For instance, in the forums look up at the URL.
catagories.cfm
messageview.cfm
messagepost.cfm
are the three scripts that are the bread and butter of the anantech forums. They contain the programming to make a connection to the database, pull out the messages in a given thread, wrap it in the neccisary HTML, include the CSS up top, and the javascript, and spit it out to the browser.
So its the webservers job to run the copy of cold fusion, which interprets/executes these scripts when the browser requests them, and sends the reply.
Its the database servers job to just sit there until someone asks it an SQL query, and reply with thier results.

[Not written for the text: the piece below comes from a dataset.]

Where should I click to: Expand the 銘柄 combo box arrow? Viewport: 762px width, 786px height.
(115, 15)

If you look at the main AT site, there's a similar setup where
index.html
showdoc.html
(btw, these are named .html but they are still coldfusion files, you can tell the webserver to prosses *.html, *.cfm, or even *.yourmom if you felt like it)
provide the "wrapper" or "view" for the page, and depending on what variables they are passed pull up the appropriate listings or articles(like showdoc.html?i=1675&p=2 gives you the second page of a recent buyers guide article).

The forums servers are in a world of hurt, and I'd be real curious to see why some sort of load distribution/replication setup isn't in use (can SQL Server do that?).

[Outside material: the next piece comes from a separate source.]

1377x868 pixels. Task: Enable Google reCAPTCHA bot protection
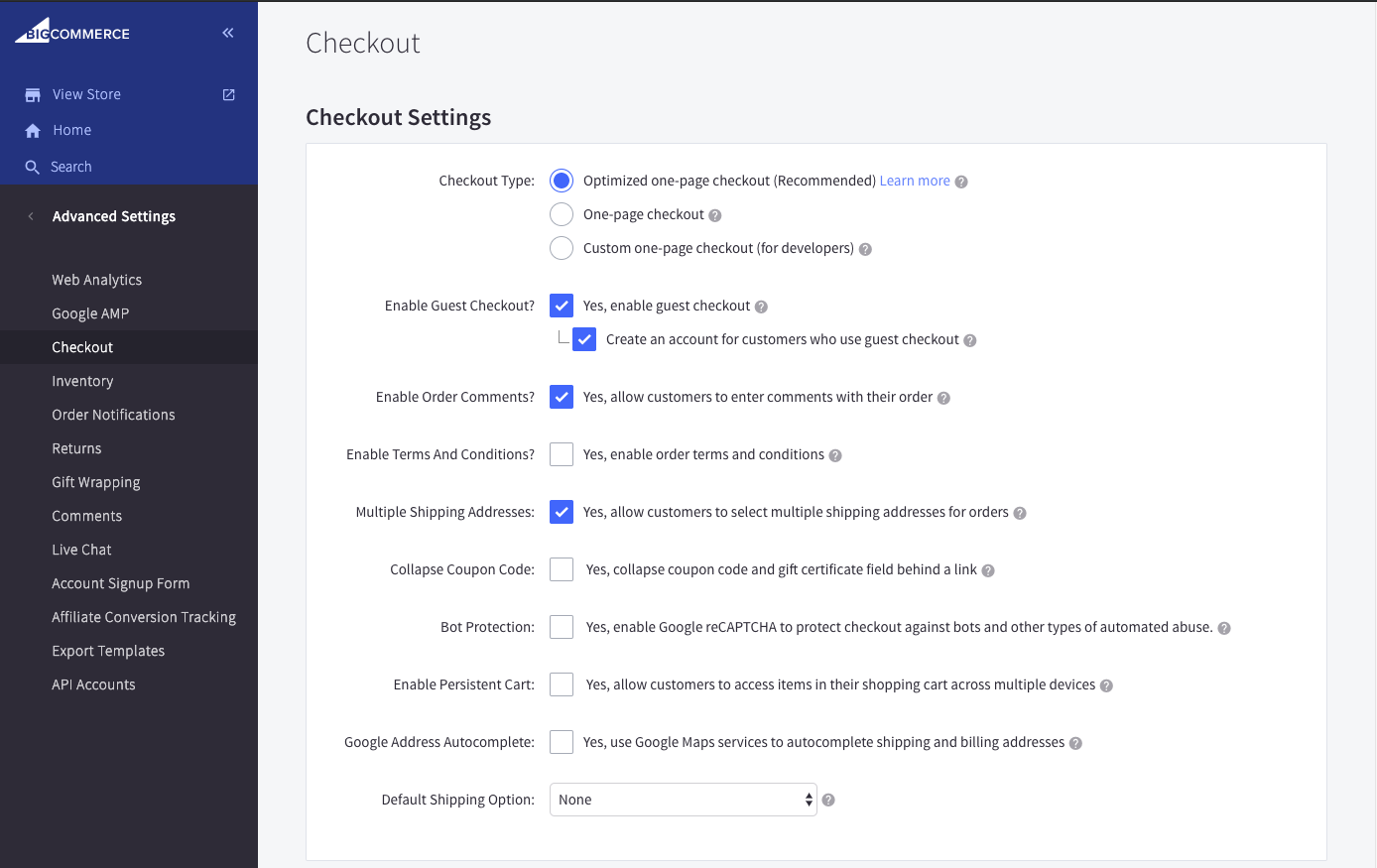coord(562,627)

Most of the images for the main AT site come from a seperate image server. This is because the needs of generating the articles with cold fusion and the database calls are very different from the need of caching a large number of images and just spitting them out, no proccessing needed.

Overall they have a really beefy setup.. but its step by step evolution have left it with some major bottlenecks and single points of failure. It'd be interesting to see what some kind of caching system could do to comletely decimate the number of webservers needed, and what some sort of replication setup could do to alleviate all the forums scalability problems (not to mention high-availability).